With those famous phrases, Lincoln completed his speech, which had taken only six or seven minutes for him to deliver. He received only scattered applause while he spoke, and a brief silence met his conclusion, followed by artillery salutes and more hearty applause from the crowd. Chief Justice Salmon Chase then administered the oath of office, and Lincoln’s tragically brief second term began.
On the balcony above the president that day, the 26-year-old actor John Wilkes Booth listened to the second inaugural address with seething hatred for the man who delivered it. At the time, Booth was deeply involved in a plot to kidnap Lincoln and take him to Richmond, where he could be exchanged for Confederate prisoners of war. With the South’s hopes dwindling on the battlefield, however, Booth began to think stronger action was necessary. As he told his friend and fellow actor Sam Chester during a visit to New York in the first days of April 1865: “What an excellent chance I had to kill the President, if I had wished, on Inauguration Day!”
According to some historians, Booth had obtained his ticket for the inaugural ceremony from Lucy Lambert Hale, the daughter of John Parker Hale, a former Republican senator from New Hampshire. A staunch abolitionist, Hale had lost his Senate seat the previous November; Lincoln had recently appointed him as ambassador to Spain. Lucy Hale and Booth met early in 1865 when both were living at the National Hotel, and became secretly engaged soon after that.

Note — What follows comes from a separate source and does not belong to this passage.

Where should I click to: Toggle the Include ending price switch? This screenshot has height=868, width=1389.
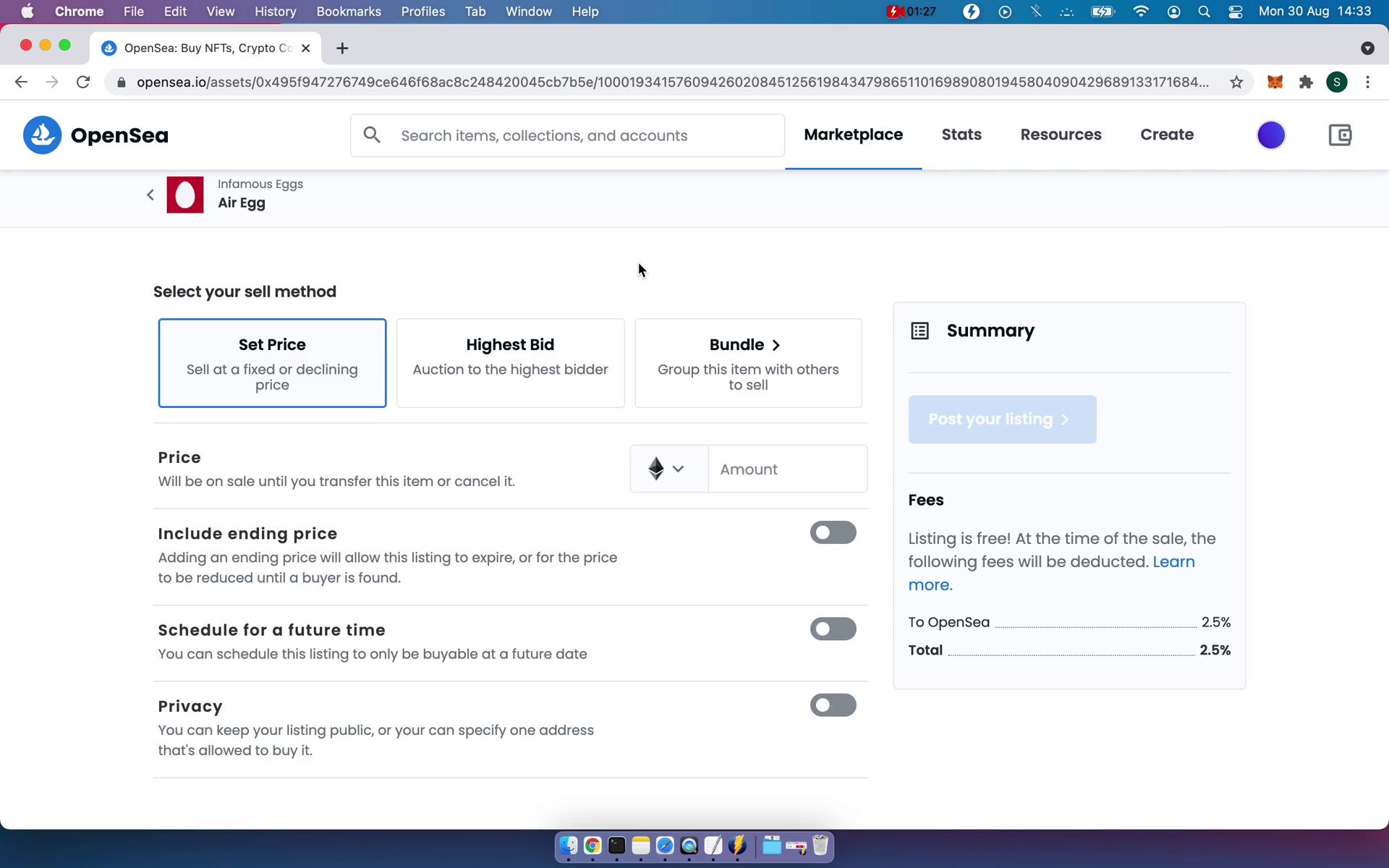[x=833, y=531]
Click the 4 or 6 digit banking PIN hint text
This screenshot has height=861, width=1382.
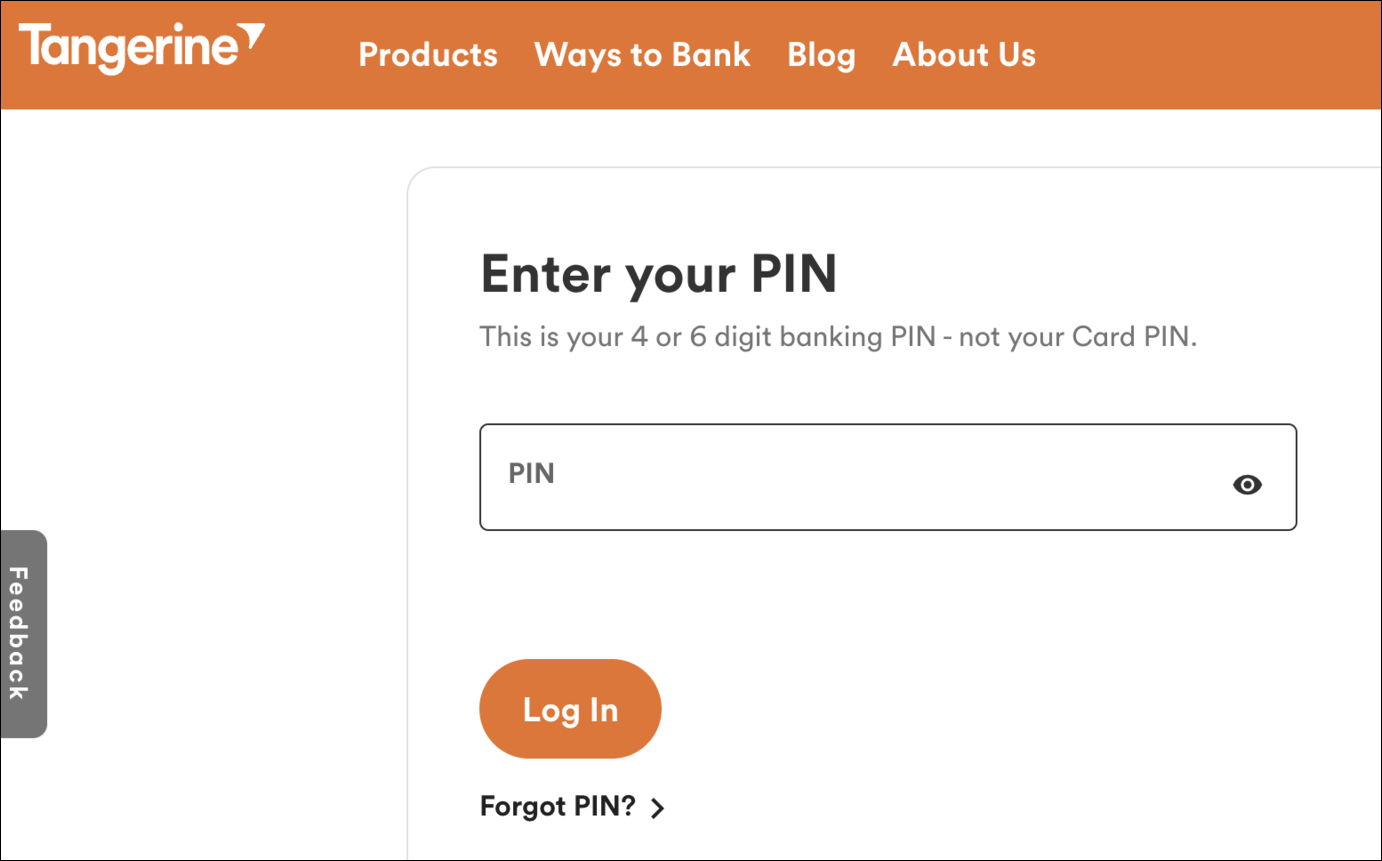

Though Booth’s motives were certainly questionable, and he may certainly have pursued Lucy in order to gain closer access to Lincoln’s circles, there is some evidence to suggest he actually loved her. According to his sister, Asia Booth Clarke, her brother “undesignedly fell in love with a senator’s daughter” while engaged in his “desperate work,” resulting in their secret engagement. On that day in New York in early April, Booth told Sam Chester that he was engaged, and was deeply in love with the lady in question. Her only objection to him was that he was an actor, while his only quarrel with her was that she was an abolitionist.
In love or not, an increasingly unhinged Booth returned to Washington from New York on April 9, with the sense that the clock was running down on his kidnapping plot¬—and on the Confederacy itself. Five days later, he was retrieving his mail at Ford’s Theatre when he learned that President Abraham Lincoln would be attending the performance of “Our American Cousin” at the theater that very night.